Problem description
Print the records below exactly. Omit every picture.

Listed records
········

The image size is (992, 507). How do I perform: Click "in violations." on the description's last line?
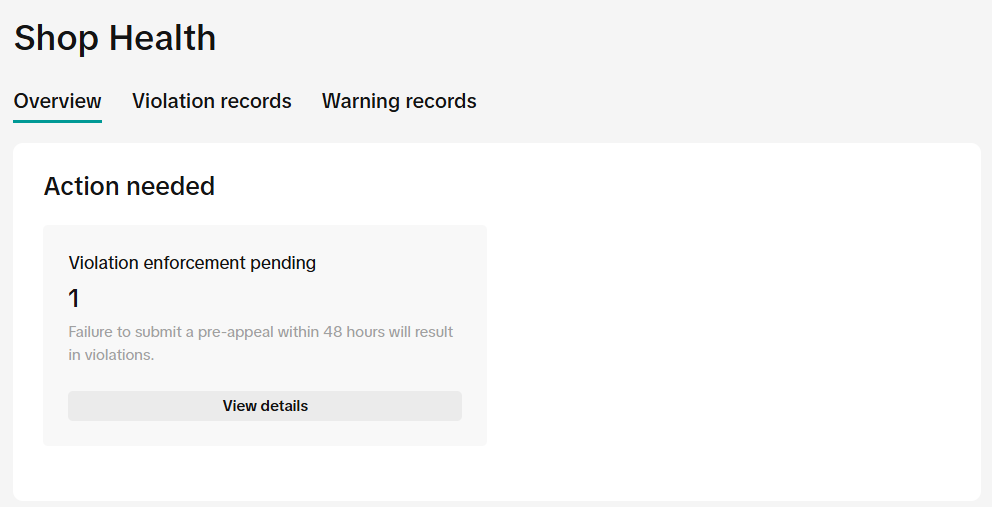pyautogui.click(x=111, y=355)
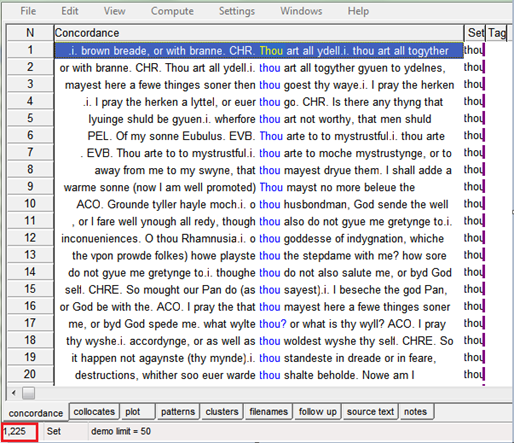514x443 pixels.
Task: Open the File menu
Action: pos(28,11)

········

Task response
The image size is (992, 507). How do I perform: Click "in violations." on the description's last line?
pyautogui.click(x=111, y=355)
514x443 pixels.
Task: Open the File menu
Action: pos(28,11)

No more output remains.